What follows is nothing close to a finished essay but lecture notes in which I attempted to lay out for my students the major lines of thought in this dense and brilliant book. The ideas explicated here belong to Greil Marcus. What I hope these notes convey is a fan’s ardor for a volume and a man that has imparted coast-to-coast breadth, and valley-deep emotion.
“NEVER IN THE HISTORY OF ART!!!”
The cry of Little Richard, angling to take over the Dick Cavett show from a pissing content between John Simon and Erich Segal and, as Greil Marcus points out, the words of the only person on the panel qualified to talk about art. Let’s take a minute to consider Richard’s words. Speaking about himself—and really, when is Little Richard not speaking about himself?—he’s quite right. Who had ever heard of the likes of Little Richard? “The Georgia Peach,” as he was called, which was a polite way of saying here was a great flaming queen of a performer who combined coyness, flamboyance, and the urgency of the gospel for which he would later abandon rock ‘n’ roll. (And never quite give it up. Interviewed in the ‘70s by Rolling Stone and asked the simple question, “Richard, how did you come to write ‘Long Tall Sally’?” he began his response with, “Mah Lord!

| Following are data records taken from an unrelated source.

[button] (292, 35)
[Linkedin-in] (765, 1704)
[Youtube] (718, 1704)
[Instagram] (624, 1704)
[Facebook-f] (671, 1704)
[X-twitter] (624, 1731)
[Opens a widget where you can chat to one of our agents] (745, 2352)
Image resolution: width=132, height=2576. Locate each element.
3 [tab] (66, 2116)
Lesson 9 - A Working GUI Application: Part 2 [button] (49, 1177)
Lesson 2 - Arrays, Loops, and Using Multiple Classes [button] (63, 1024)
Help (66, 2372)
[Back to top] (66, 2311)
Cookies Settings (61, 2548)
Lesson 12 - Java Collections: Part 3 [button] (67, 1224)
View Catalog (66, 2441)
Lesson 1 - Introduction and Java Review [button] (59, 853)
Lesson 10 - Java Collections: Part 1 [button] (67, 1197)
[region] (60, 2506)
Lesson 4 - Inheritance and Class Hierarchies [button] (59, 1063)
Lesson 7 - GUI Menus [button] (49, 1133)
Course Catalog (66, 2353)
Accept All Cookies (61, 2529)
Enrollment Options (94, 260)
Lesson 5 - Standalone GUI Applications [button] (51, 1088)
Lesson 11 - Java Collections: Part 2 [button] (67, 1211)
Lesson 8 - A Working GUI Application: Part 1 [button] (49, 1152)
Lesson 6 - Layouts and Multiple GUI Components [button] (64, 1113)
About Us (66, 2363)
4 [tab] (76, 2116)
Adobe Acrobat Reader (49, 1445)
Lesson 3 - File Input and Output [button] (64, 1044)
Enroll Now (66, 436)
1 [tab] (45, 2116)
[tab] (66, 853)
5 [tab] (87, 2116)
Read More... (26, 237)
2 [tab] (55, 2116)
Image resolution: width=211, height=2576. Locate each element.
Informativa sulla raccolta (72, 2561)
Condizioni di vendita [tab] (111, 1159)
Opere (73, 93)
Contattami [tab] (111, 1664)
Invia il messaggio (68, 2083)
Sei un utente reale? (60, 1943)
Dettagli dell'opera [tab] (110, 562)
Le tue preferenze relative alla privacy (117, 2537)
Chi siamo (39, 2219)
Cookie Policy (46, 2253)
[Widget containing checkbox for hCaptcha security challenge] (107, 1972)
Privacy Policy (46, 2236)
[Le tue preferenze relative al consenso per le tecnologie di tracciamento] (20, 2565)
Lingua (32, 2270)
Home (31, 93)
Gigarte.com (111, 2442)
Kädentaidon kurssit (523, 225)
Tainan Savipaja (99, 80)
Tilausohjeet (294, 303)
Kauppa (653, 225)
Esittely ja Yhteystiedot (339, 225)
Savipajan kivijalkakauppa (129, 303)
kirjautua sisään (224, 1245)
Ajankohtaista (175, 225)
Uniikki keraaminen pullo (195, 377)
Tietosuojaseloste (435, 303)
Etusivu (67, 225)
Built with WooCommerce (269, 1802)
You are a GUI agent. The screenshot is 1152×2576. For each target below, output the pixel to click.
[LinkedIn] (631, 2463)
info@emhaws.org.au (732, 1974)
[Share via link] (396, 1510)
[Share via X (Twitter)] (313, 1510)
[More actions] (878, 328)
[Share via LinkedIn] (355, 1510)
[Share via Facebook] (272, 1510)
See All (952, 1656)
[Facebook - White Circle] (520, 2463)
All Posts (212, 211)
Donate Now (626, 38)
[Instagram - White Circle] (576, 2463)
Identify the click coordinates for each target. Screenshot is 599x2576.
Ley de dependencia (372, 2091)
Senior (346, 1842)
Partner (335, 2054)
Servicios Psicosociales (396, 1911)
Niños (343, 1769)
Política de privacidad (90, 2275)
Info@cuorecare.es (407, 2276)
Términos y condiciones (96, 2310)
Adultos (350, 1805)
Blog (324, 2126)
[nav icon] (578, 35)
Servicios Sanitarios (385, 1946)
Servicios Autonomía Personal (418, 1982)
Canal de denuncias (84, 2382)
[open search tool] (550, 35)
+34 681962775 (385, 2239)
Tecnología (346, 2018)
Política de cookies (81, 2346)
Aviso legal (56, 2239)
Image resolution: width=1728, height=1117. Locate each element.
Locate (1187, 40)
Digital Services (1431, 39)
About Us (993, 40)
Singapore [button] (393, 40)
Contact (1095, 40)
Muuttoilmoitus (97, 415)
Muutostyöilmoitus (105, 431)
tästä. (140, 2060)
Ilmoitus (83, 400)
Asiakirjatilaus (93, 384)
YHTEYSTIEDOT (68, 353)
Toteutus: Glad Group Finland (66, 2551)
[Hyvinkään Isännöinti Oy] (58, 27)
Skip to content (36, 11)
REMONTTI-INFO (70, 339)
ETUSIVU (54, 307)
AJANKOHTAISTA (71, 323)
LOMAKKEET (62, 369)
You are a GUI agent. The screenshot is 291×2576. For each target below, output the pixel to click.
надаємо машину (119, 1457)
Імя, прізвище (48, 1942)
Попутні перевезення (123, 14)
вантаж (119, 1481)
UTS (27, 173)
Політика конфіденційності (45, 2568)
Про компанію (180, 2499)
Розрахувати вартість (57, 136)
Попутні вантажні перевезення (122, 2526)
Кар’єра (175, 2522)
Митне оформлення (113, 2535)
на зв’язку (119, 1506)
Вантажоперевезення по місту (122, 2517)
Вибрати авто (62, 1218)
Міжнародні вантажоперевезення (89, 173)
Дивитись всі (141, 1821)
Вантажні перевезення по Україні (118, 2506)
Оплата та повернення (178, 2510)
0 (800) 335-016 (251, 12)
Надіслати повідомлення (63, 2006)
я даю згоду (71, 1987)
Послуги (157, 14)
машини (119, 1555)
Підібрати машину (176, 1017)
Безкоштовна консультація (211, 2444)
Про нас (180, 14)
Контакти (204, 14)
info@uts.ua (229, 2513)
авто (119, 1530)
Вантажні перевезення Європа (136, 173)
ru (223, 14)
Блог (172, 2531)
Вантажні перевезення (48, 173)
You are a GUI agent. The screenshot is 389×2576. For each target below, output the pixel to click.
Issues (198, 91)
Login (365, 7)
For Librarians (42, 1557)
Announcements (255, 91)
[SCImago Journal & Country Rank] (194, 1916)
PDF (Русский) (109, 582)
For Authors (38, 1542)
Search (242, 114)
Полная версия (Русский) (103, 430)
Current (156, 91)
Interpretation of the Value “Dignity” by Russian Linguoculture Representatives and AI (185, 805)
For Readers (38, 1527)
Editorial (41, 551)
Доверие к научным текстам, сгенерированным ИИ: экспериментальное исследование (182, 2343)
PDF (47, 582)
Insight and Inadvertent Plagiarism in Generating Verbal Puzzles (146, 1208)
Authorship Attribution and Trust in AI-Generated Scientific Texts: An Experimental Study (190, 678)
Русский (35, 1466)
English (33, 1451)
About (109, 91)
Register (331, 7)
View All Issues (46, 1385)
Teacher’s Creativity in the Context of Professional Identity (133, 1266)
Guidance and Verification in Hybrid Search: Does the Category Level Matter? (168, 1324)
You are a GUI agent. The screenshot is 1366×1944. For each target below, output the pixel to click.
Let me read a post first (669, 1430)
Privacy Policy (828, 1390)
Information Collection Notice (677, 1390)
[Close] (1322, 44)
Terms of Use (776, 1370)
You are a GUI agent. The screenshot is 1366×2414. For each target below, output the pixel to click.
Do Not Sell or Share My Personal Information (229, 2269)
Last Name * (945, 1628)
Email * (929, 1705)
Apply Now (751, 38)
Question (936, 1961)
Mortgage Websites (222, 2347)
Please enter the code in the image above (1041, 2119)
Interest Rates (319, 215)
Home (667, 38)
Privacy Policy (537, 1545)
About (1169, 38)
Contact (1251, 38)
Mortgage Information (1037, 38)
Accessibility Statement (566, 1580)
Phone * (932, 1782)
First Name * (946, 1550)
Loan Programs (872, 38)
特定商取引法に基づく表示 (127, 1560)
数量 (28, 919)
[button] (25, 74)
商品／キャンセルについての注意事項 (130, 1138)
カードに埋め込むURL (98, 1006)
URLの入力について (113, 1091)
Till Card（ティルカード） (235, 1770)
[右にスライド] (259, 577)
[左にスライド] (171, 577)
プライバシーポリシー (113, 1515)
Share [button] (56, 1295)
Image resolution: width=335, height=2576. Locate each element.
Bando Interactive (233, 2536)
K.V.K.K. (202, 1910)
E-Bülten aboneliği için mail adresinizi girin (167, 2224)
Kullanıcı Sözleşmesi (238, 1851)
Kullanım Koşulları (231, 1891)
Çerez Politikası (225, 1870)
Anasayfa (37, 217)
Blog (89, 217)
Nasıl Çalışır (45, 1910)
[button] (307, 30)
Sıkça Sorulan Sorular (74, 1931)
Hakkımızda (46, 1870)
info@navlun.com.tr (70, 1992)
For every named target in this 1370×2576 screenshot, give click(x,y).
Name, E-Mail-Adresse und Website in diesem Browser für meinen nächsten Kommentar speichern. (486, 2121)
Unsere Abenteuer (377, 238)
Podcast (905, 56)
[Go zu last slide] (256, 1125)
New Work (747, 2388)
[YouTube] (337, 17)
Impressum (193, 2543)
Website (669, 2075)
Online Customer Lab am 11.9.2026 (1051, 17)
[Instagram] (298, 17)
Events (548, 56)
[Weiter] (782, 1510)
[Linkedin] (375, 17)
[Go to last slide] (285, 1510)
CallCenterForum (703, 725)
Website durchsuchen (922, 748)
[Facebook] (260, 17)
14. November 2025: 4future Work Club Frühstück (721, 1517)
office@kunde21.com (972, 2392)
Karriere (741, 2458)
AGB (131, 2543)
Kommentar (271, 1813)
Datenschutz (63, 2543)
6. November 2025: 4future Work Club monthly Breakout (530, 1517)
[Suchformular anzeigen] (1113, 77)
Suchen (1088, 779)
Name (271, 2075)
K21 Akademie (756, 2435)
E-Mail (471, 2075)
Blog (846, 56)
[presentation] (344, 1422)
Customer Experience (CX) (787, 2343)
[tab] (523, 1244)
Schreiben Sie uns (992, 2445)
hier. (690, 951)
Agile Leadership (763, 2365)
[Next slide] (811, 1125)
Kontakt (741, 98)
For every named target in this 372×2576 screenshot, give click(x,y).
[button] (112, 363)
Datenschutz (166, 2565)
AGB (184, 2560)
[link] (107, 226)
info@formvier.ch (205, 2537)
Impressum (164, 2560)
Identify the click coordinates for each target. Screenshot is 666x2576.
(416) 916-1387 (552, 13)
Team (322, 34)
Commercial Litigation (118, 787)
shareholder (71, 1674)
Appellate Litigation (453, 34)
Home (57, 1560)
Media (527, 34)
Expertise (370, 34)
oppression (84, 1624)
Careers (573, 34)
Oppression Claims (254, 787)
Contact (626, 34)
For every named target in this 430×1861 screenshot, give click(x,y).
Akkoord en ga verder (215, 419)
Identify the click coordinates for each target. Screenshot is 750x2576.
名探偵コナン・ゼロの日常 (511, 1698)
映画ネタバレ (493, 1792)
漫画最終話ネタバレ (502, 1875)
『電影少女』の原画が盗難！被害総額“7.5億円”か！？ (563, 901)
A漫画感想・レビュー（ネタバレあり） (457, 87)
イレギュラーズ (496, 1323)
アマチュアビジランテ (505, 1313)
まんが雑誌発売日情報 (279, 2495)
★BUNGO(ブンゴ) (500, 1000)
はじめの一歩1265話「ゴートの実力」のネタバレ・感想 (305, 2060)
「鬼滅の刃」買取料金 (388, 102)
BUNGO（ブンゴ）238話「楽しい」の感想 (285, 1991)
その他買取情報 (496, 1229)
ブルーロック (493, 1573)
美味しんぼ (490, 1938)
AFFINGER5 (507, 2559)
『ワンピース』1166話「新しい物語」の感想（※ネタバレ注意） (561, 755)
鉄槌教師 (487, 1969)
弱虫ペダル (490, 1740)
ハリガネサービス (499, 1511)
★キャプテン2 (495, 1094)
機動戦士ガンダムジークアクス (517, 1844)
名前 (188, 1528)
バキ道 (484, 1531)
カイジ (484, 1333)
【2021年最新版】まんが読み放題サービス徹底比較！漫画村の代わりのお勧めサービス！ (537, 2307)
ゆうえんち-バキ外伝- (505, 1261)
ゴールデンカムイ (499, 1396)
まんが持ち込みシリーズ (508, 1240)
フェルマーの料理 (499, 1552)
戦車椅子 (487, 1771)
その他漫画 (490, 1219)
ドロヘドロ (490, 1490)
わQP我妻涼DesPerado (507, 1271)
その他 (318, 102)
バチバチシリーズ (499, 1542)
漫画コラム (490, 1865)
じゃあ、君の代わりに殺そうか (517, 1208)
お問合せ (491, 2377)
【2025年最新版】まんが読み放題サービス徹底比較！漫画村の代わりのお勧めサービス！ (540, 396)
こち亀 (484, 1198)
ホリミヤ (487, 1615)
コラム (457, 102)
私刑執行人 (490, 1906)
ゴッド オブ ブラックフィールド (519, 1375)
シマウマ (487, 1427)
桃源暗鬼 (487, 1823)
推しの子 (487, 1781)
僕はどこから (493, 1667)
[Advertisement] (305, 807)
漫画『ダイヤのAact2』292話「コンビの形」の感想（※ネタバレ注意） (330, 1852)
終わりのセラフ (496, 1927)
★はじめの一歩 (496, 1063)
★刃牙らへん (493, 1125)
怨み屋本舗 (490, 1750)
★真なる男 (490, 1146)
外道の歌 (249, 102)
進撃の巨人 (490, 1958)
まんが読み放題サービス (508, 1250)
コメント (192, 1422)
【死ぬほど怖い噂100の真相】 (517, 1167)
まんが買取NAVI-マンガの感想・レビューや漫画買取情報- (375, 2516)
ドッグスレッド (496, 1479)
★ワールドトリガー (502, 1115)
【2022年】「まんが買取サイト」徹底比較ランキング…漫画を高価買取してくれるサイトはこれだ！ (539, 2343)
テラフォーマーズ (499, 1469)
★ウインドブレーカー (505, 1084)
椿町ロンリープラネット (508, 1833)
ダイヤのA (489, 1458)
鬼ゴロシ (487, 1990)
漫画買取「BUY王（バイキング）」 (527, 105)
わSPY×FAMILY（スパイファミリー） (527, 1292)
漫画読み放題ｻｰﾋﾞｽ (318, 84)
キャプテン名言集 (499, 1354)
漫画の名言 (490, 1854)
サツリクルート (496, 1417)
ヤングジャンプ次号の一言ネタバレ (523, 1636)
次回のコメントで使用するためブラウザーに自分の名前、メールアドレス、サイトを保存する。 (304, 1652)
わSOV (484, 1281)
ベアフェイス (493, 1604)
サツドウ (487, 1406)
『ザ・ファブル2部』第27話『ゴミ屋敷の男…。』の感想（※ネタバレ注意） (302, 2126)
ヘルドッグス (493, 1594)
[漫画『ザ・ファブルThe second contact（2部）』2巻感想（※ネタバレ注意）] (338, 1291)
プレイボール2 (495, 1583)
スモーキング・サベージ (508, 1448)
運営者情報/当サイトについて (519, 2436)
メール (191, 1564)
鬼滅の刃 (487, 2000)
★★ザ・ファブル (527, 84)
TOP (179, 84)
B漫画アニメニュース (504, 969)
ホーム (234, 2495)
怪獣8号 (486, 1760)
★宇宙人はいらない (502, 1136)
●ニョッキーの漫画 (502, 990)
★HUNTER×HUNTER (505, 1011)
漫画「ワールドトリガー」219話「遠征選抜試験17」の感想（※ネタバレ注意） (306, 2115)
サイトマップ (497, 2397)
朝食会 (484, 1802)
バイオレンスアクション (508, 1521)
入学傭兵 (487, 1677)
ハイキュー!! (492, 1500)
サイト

Mah Lord! Mah Lord! Come hear the GOOD News!!!”) Had popular music ever contained a family story like the one told in “Good Golly, Miss Molly”? “Mama, Papa told me son, you gotta watch your step/If they knew about Miss Molly I’d have to watch Pa myself”: “If my daddy saw the high-stepping whore I’m keeping company with, the old man would take a crack at her himself.” That’s what those lines mean.
And they are wonderful. They are also just the sort of thing that, ever since rock ‘n’ roll appeared, has never stopped being used to declare it the province of degenerates, morons, deviants, troublemakers, thugs. You know the old saw: rock and roll is rebel music, yadda, yadda, yadda. “What’re you rebelling against, Johnny” a girl asks the biker played by Marlon Brando in The Wild One and Brando replies, “whaddya got?”